Fair Value, The Great Overlooked Market Force

Published 01/27/2014, 04:55 AM
Updated 05/14/2017, 06:45 AM

In this morning’s “Our View,” MrTopStep.com CEO Danny Riley mentions “something so basic that most traders don’t even look at it: premium levels, fair value (FV) and volume.” For months, I’d heard Danny mention buy and sell programs and premium. I put the fair value into our daily report and looked back at premium and price history. And as often happens, I was also thinking about robots.

Fair value premium is the major driver of price action

If you watch CNBC with the volume up, you’ve heard them say “fair value” every morning, when they quote the pre-open S&P 500 futures [^GSPC:SNP].

If you’re like me, you probably thought “fair value” was something like the blue book price for a used car. And you might have thought about whether stocks and index futures were overpriced or a bargain.

Little did I know fair value premium is the major driver of price action in index futures. China’s PMI, the Fed, housing prices, unemployment—they may affect investors’ feelings about where the long-term value is.

But it’s the premium between fair value and futures that moves the price up and down the ladder, tick by tick. Why? Robots, of course. (More on that below.)

And since funds and banks use futures to hedge their portfolios, as in the recent rotation into tech stocks, fair value plays a big role in the stock market as well.

Premium and index arbitrage

To put it simply, a difference between the current futures price and fair value constitutes a premium. If futures is above fair value, then you sell the futures and buy the cash S&P. If futures is below fair value, then it’s a bargain; sell the cash and buy the futures. Then you liquidate the spread and keep the difference as profit.

You’re probably saying, I’ve never done that kind of trade. You probably haven’t. You may also be saying, sometimes that premium is just a few points or ticks. You’d have to be really fast to profit. Yes, you would. Maybe faster than humans can be.

Learning from the robots

60% to 75% of trades are done by index arbitrage buy and sell programs, algorithms that trade the difference between the actual current price and the future price, selling the higher one and buying the lower. To do this, they (and other algos) lay down buy and sell stops–often months in advance–and then run them when the time comes. This is how a small move turns into a run, as it did Friday.

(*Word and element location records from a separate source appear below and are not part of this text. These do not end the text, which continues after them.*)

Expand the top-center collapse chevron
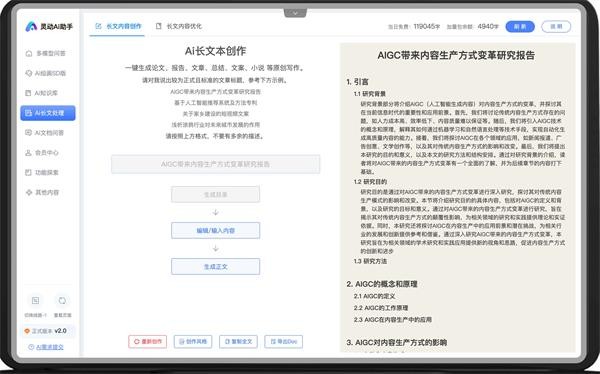Image resolution: width=600 pixels, height=374 pixels. coord(295,13)
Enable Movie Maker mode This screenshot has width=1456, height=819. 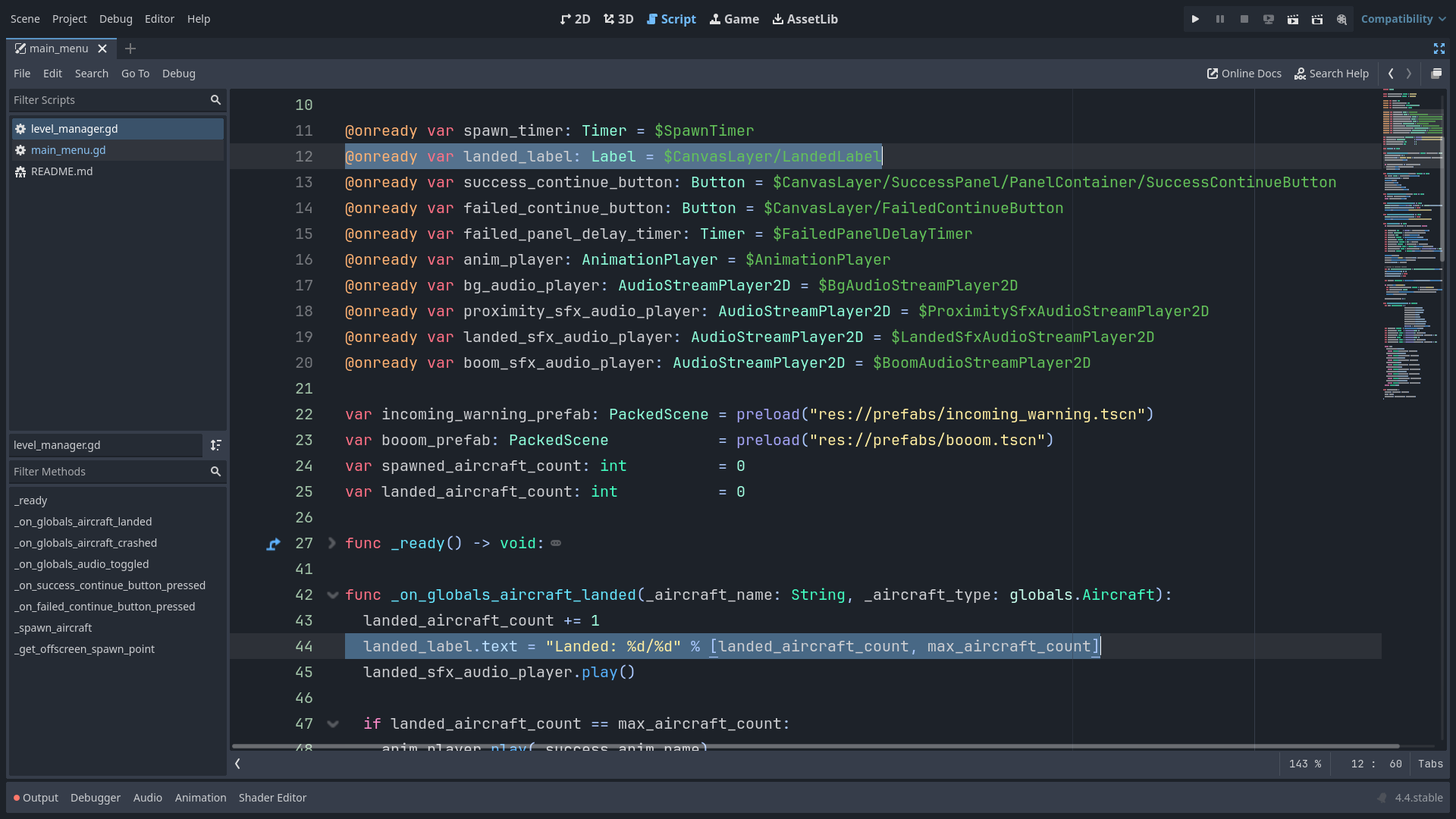pos(1342,19)
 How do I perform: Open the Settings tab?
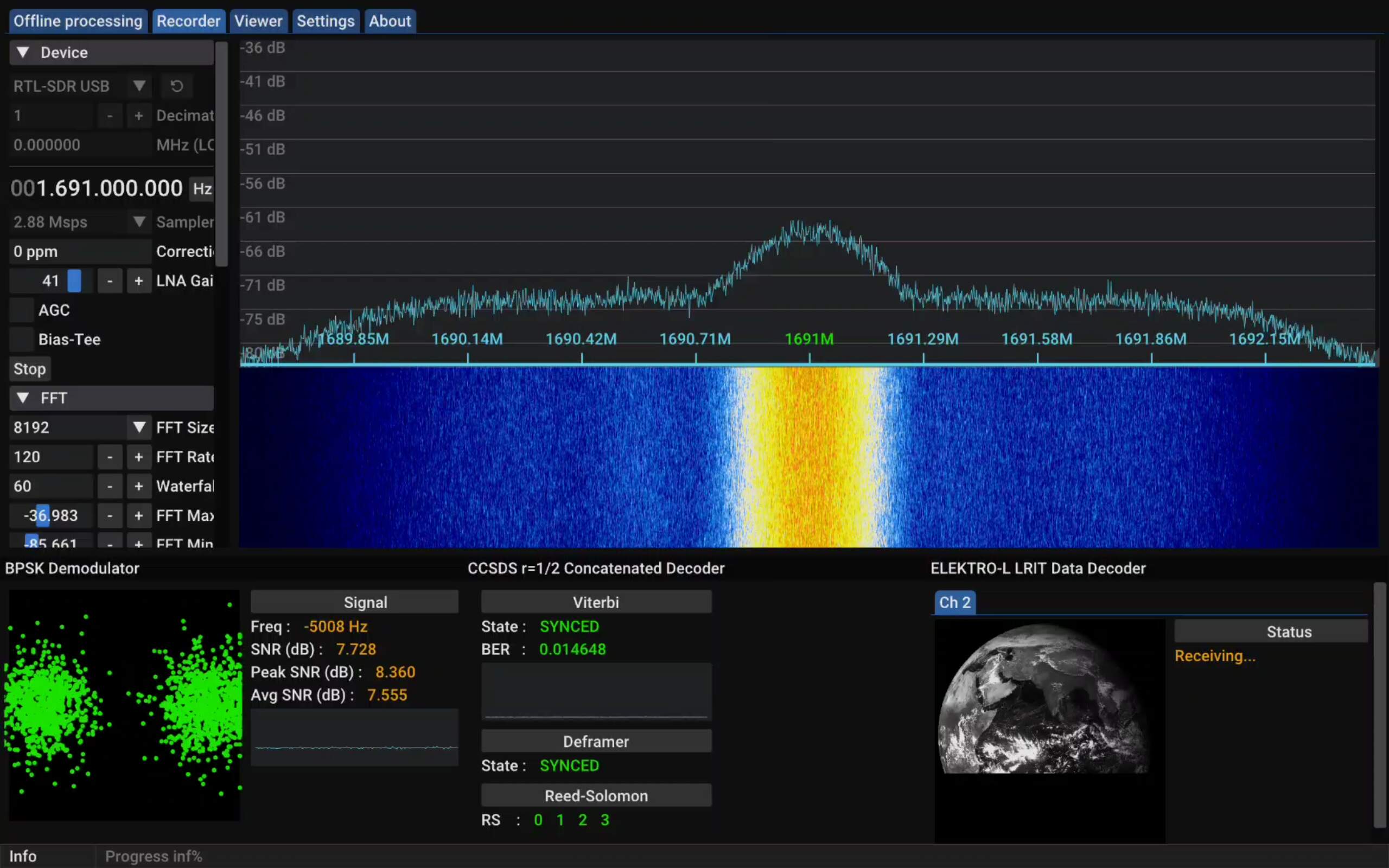(x=326, y=21)
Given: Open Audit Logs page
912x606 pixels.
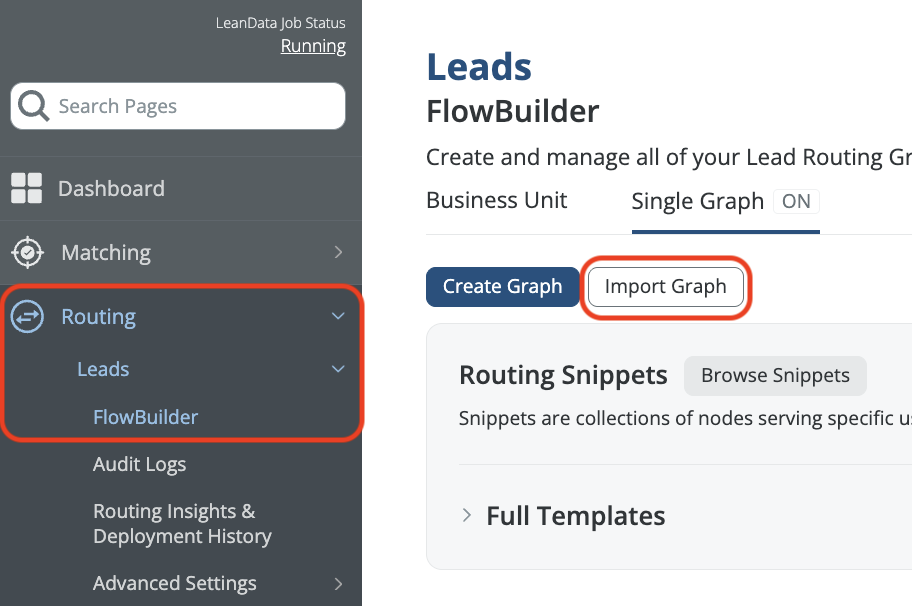Looking at the screenshot, I should tap(139, 464).
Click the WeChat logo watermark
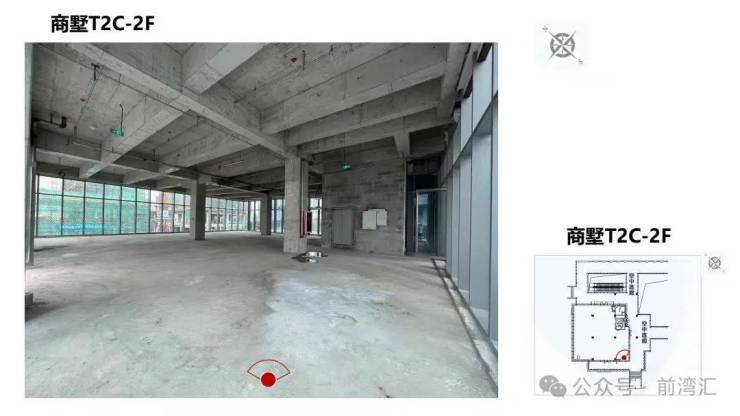This screenshot has width=740, height=416. [x=553, y=385]
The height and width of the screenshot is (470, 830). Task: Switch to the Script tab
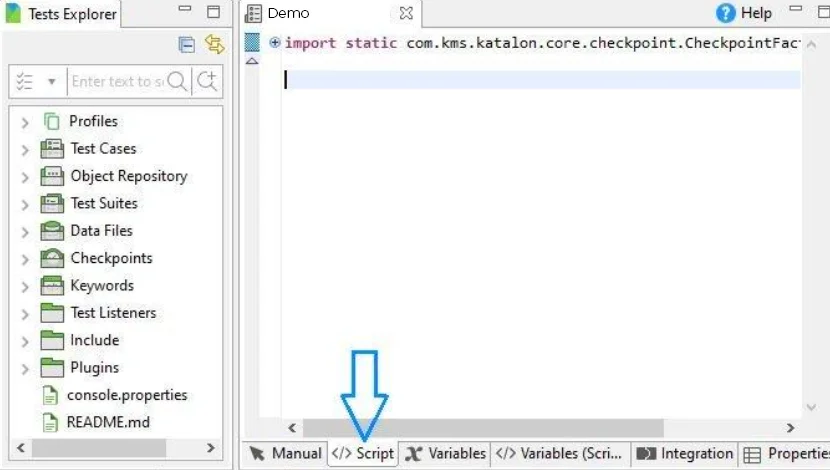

So what can mere humans do against the droid army? Keep being human, but learn one thing from the bots. They do what they plan to do.

When their stop is hit, they exit. When the market meets their entry conditions, they pull the trigger without hesitation. They don’t fantasize about big winners or let a loss make them go back and analyze their childhoods.

They trade like, well, machines, knowing that losing is part of succeeding and being just as willing to take losses as profits, as long as their edge gives them profit that exceeds the loss. Otherwise, unlike humans, they stop trading.

I’ll say it again: there is no holy grail of investing or trading. You are the holy grail.

Finally, the money part

Futures

Last Friday morning, futures were 10 full points below fair value before the open. And had been negative 10 of 15 days this year. That was enough to tell you how the day was likely to go. Wasn’t it?

One more thing: remember that robots, even more than humans, remember price levels of significance, where there was a lot of volume and a lot of time spent.

Those levels act as magnets on humans and perhaps even more on algorithms programmed to mirror human desire.

So is it any wonder the drop stopped on the red trendline? And will you be surprised when it drops to 1750 or 1715?

Let’s put some things together. The Friday-Monday rule says that Monday will continue Friday’s momentum.

And the Asian markets traded sharply lower. (My Asia Sunday Rule says that Asia will start a trend and then hand it off to the US to continue or will start and finish a move and let the US digest it.)

And the S&P futures has been below or at fair value most of the night but are now 5.46 points above as of 7 AM CT. Do these things suggest how today will probably go? A bounce and then continuation of the downtrend seems likely.

The next level down is in the low 1760s. I hesitate to write that because some of you will just short from Random Point A to Random Point B, lose money, and be sad. I hope you won’t do that. But then again, everybody gets what they want from the market.